Apart from the three methods discussed above, there is another way for FCF calculation. This method uses the free cash flow formula from net income expressed as:

*Free cash flow= Net income + Depreciation/Amortization – Change in working capital – Capital expenditure*

In this calculation for free cash flow, the income statement, cash flow statement, and balance sheet are used. The first step is to start with the net income and then add back the charges for depreciation and amortization. Then calculate your working capital which is done by subtracting current liabilities from current assets. This makes the additional adjustment for changes in working capital. Lastly, subtract the capital expenditure in order to get the FCF.

It might seem off to add back depreciation/amortization because it accounts for capital spending. However, the concept behind this is that free cash flow is meant to measure the current money being spent and not past transactions. So, this makes free cash flow an essential metric for identifying companies that are growing with high up-front costs which may affect earnings in the present but have the potential to pay off in the future.
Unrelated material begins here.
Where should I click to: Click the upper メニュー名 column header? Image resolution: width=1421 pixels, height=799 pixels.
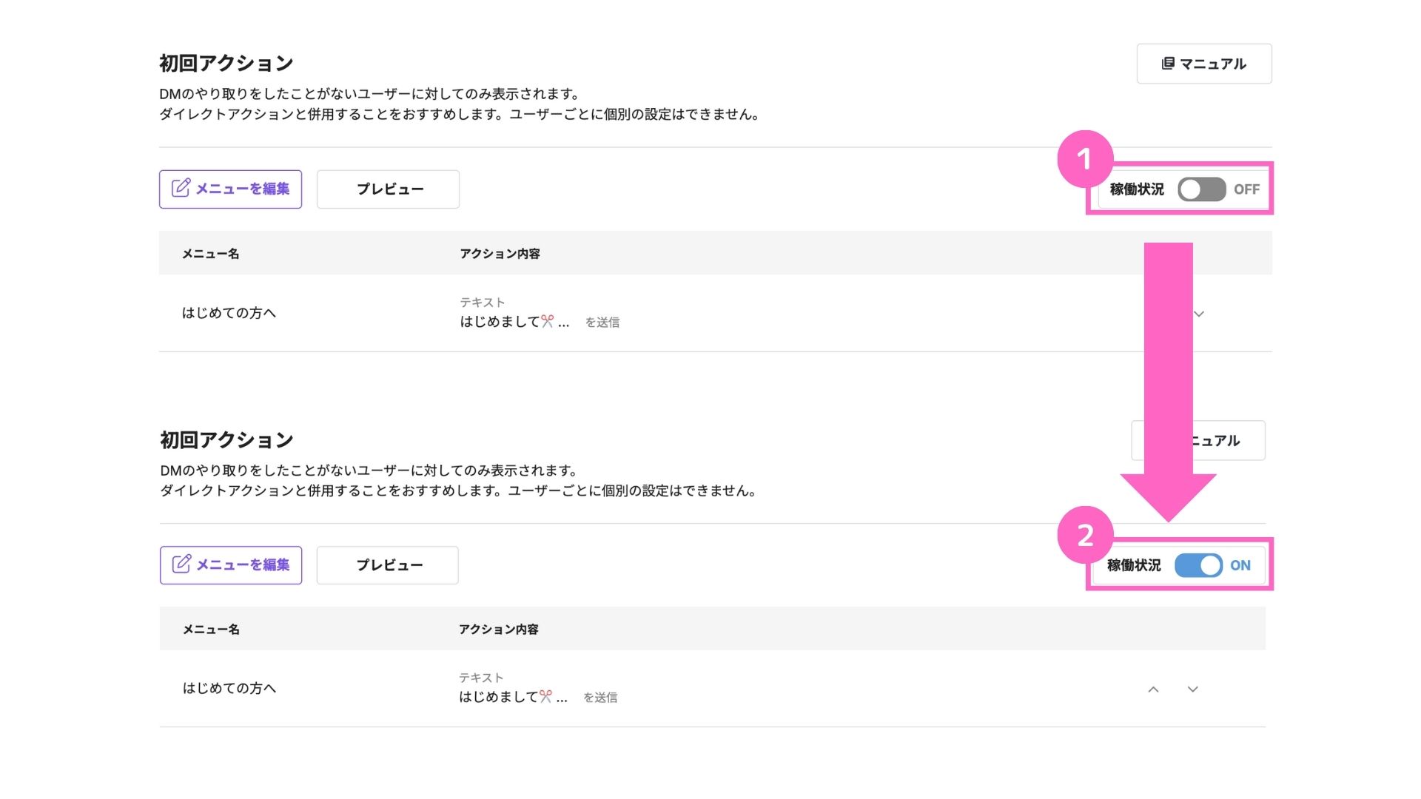211,253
## Free cash flow calculation

In financial statements, the free cash flow is not listed as a line item. Hence, it has to be calculated by using line items found in financial statements. The easiest way to calculate free cash flow is to find the capital expenditures on the cash flow statement and then subtract them from the operating cash flow in the cash flow statement.

However, this is not the only way as there are different methods used to calculate free cash flow. This is because all companies have different financial statements. The FCF can be calculated using **operating cash flow**, **sales revenue,** and **net operating profits**. Despite the method used, the final result should be the same given the information the company provides.
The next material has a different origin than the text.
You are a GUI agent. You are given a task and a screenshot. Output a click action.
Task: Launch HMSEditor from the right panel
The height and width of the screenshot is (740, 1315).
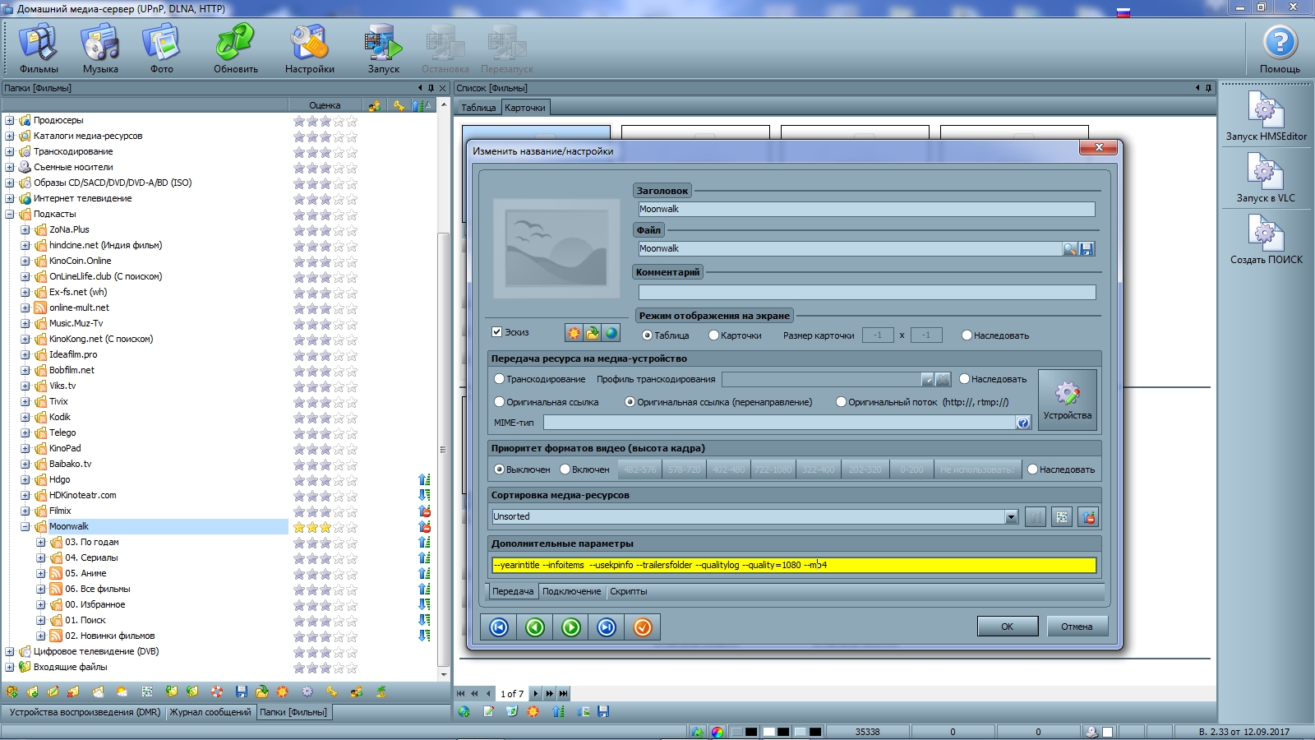click(x=1266, y=116)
### How to find free cash flow example 1

Mr. Johnson owns and runs a plastic manufacturing plant that manufactures packaging containers. For the fiscal year 2021, Mr. Johnson had an operating cash flow of $800,000 on his annual cash flow statement. In that same period of time, he spent $350,000 on three new machines for the plant operations. Calculate the free cash flow of Mr. Johnon’s business.

**Solution**

Here is the calculation for free cash flow using the FCF formula:

Free cash flow= Operating cash flow – Capital expenditures

Where,

Operating cash flow= $800,000

Capital expenditures= $350,000

FCF= $800,000 – $350,000= $450,000

This means that Mr. Johnson has $450,000 in free cash flow that can be used for his business.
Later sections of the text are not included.